No significant differences were observed regarding PD-1 and PD-L1 expression of tumor-infiltrating T cells related to disease stage (49.9 ± 20.8% vs. 57.9 ± 18.3%; p = 0.35 and 53.1 ± 12.9% vs. 41.2 ± 15.9%; p = 0.11). However, CTLA-4⁺ T cells were significantly decreased in the microenvironment of late stage HNSCC compared to early stage (18.9 ± 11.3% vs. 8.2 ± 5.2%; p < 0.05; Figure 5C), which was attributable to lower percentages of CTLA-4 expressing CD4⁺ T cells (10.6 ± 6.2% vs. 26.1 ± 17.2%; p < 0.05), but not to altered expression of CTLA-4 in CD8⁺ T cells (6.5 ± 6.7% vs. 12.2 ± 7.5%; p = 0.14; Figure 5D, right plot). PD-1 expression in the CD4⁺ and CD8⁺ T-cell subsets in HNSCC tumors was not significantly different comparing early and late stage (52.3 ± 20.3% vs. 55.1 ± 19.6% and 50.6 ± 25.0% vs. 65.3 ± 22.7%; Figure 5D, left plot). This was also the case for PD-L1 expression of tumor-infiltrating CD4⁺ and CD8⁺ T cells (26.5 ± 19.4% vs. 17.0 ± 12.6% and 89.4 ± 21.4% vs. 91.1 ± 12.5%, Figure 5D, middle plot).

DISCUSSION

In this study, we provide the first comprehensive analysis of multiple T-cell subsets and the expression of different and clinically relevant immune checkpoint molecules on T cells in treatment-naïve HNSCC, non-cancerous mucosa and peripheral blood of patients and healthy donors. Previous studies investigating TILs and immune checkpoint molecules in HNSCC were mainly based on immunohistochemistry data [30–32]. Furthermore, our study combines the results of immunohistochemistry and flow cytometry. We found a significantly higher number of effector memory T cells and Treg in the tumor microenvironment compared to PBMC. Moreover, we could demonstrate that expression of the immune checkpoint molecules CTLA-4, PD-1 and PD-L1 was increased on intratumoral and circulating T cells in HNSCC patients compared to healthy donors, reflecting an immunosuppressive tumor microenvironment.
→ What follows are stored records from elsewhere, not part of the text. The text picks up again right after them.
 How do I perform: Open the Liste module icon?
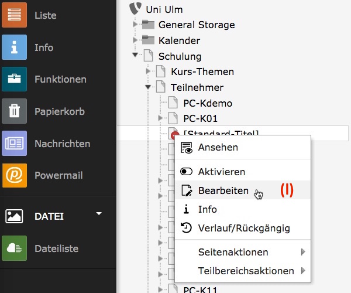(14, 15)
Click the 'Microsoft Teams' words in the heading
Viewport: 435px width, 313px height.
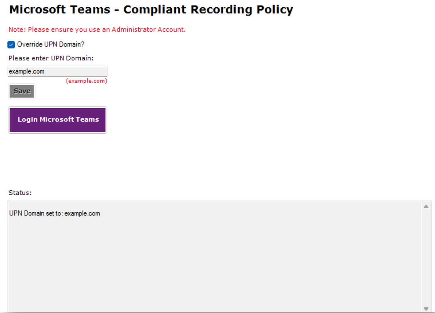(60, 9)
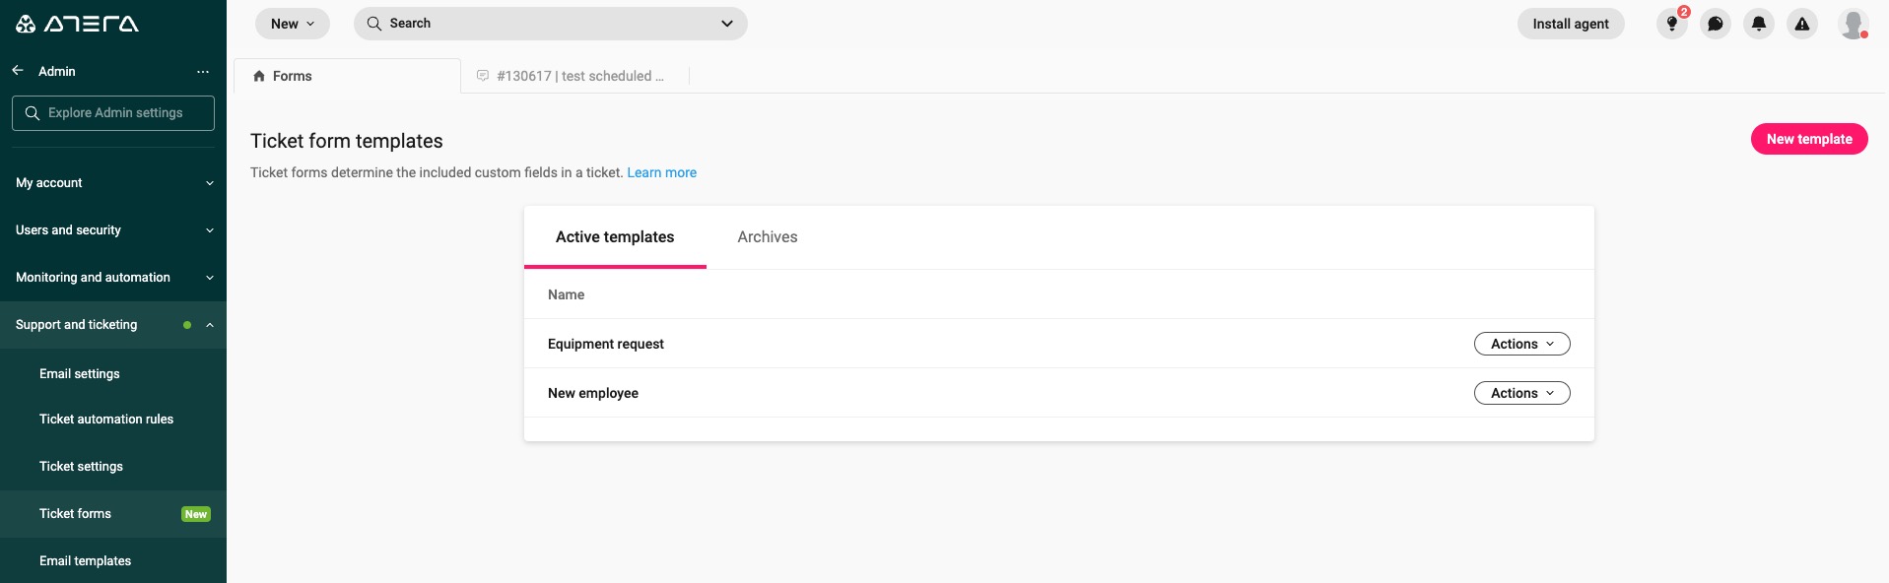Click the alerts warning triangle icon

coord(1801,24)

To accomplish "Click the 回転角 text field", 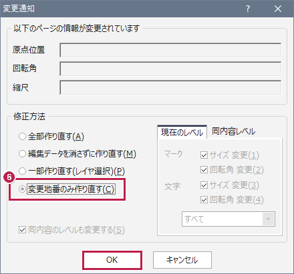I will pos(170,69).
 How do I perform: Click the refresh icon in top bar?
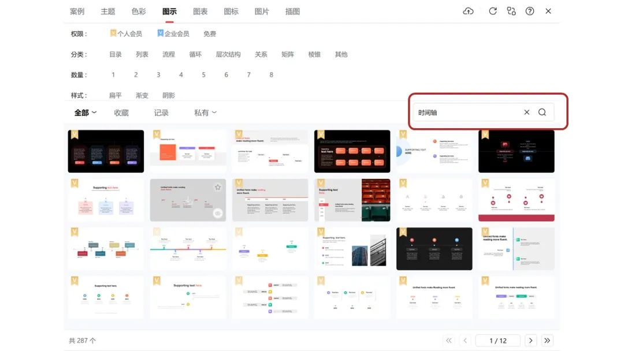point(493,11)
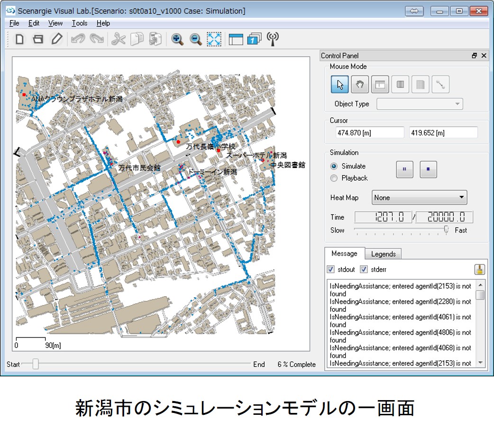Select the hand pan mouse mode
The image size is (494, 430).
pyautogui.click(x=360, y=85)
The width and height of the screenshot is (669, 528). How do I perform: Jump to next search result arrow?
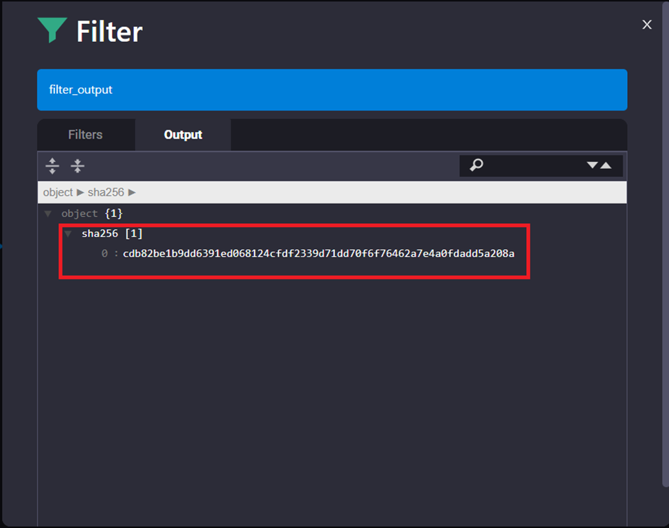click(592, 165)
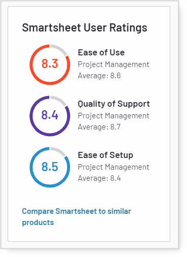187x257 pixels.
Task: Click the Smartsheet User Ratings heading
Action: coord(84,27)
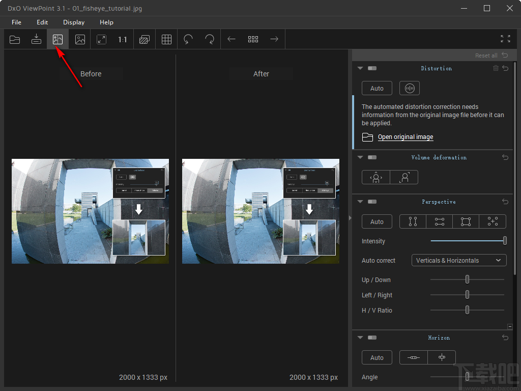The height and width of the screenshot is (391, 521).
Task: Collapse the Horizon panel section
Action: pos(360,338)
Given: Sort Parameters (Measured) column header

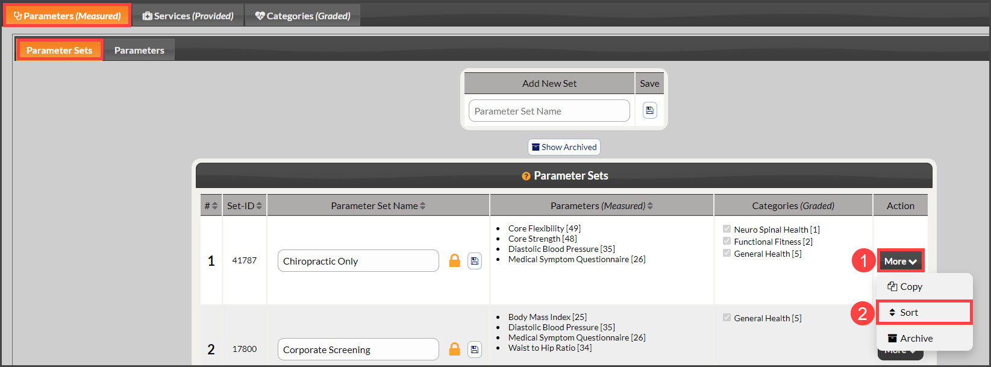Looking at the screenshot, I should 601,205.
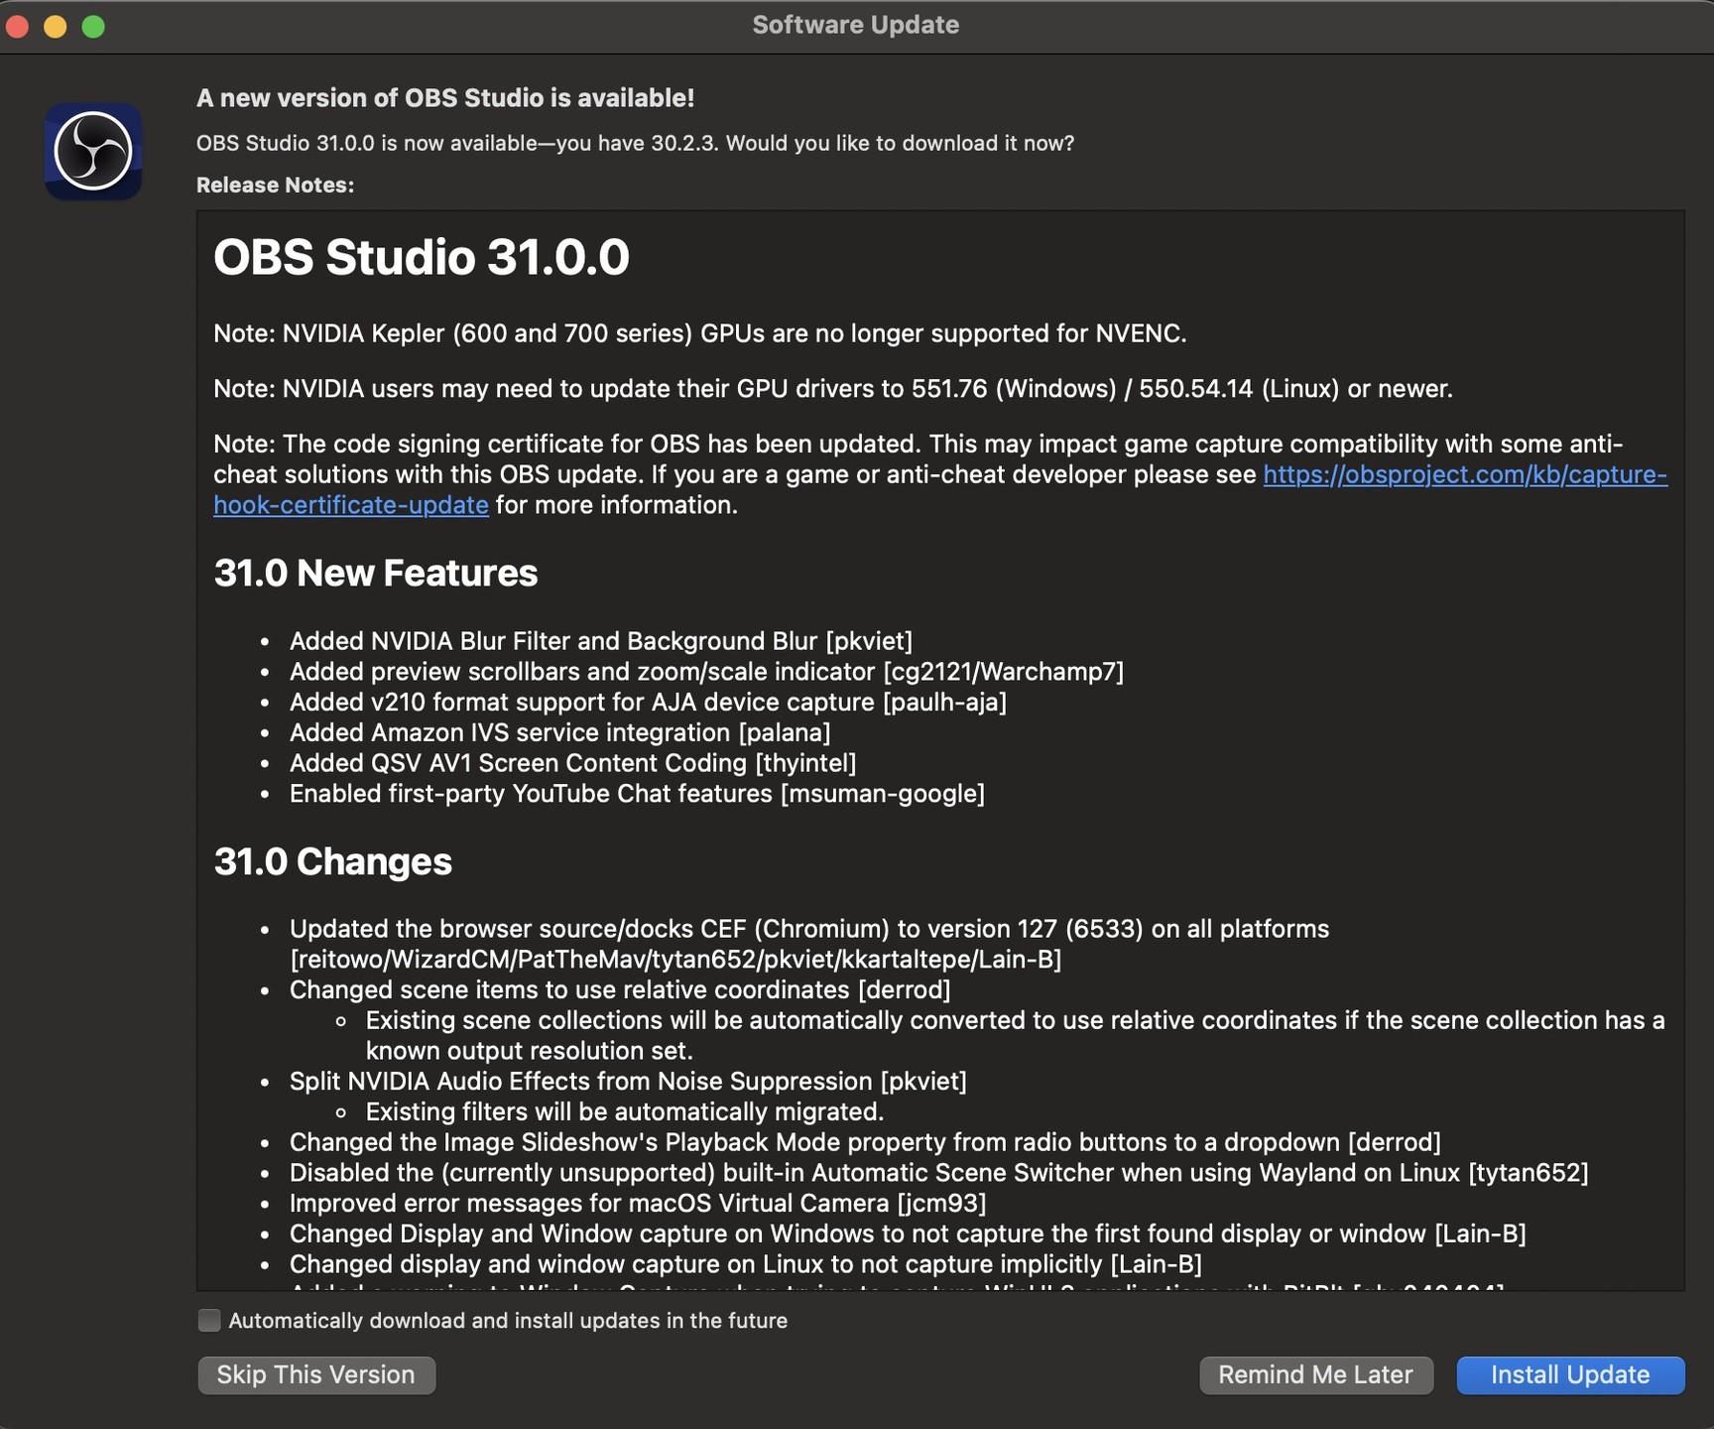Click the 31.0 New Features heading
Viewport: 1714px width, 1429px height.
(x=375, y=574)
The lymphocytic infiltrate of tumors is known to have an impact on the prognosis of malignant disease [33–35]. In HNSCC, a high density of TILs is associated with improved patient outcome [36, 37]. PBMC of HNSCC patients were shown to consist of a significantly lower number of naïve CD4⁺/CD45RO⁻/CD27⁺ T cells and an increased pool of memory CD4⁺/CD45RO⁺ T cells compared to healthy controls [38]. In line with these results, we found a decreased rate of naïve T cells (CD45RA⁺/CCR7⁺) and an increased frequency of effector memory T cells (CD45RA⁻/CCR7⁻) in the tumor microenvironment compared to PBMC of cancer patients. However, the memory phenotype of T cells was also detected in non-cancerous mucosa. These findings could reflect changes in T-cell phenotypes while moving from peripheral blood into the tissue and the immunosuppressive microenvironment even in morphologically non-cancerous tissue.

Treg are increased in peripheral blood and tumor sites of patients with solid tumors including HNSCC [16, 39, 40], which contributes to the suppression of an effective antitumor immune response. Our results support previous findings by showing an increased rate of Treg (either CD4⁺/CD25⁺/CD127^low or CD4⁺/CD39⁺) in TILs compared to non-cancerous mucosa and PBMC of tumor patients. Furthermore, the fraction of CD4⁺/CD25⁺/CD127^low Treg was increased in PBMC of patients compared to healthy controls, suggesting a systemic immunosuppressive activity in HNSCC patients. Surprisingly, the same Treg phenotype was elevated in the microenvironment of low stage HNSCC compared to advanced stage. This potentially reflects a reduction of tumor-induced inflammation in early disease mediated by Treg [41].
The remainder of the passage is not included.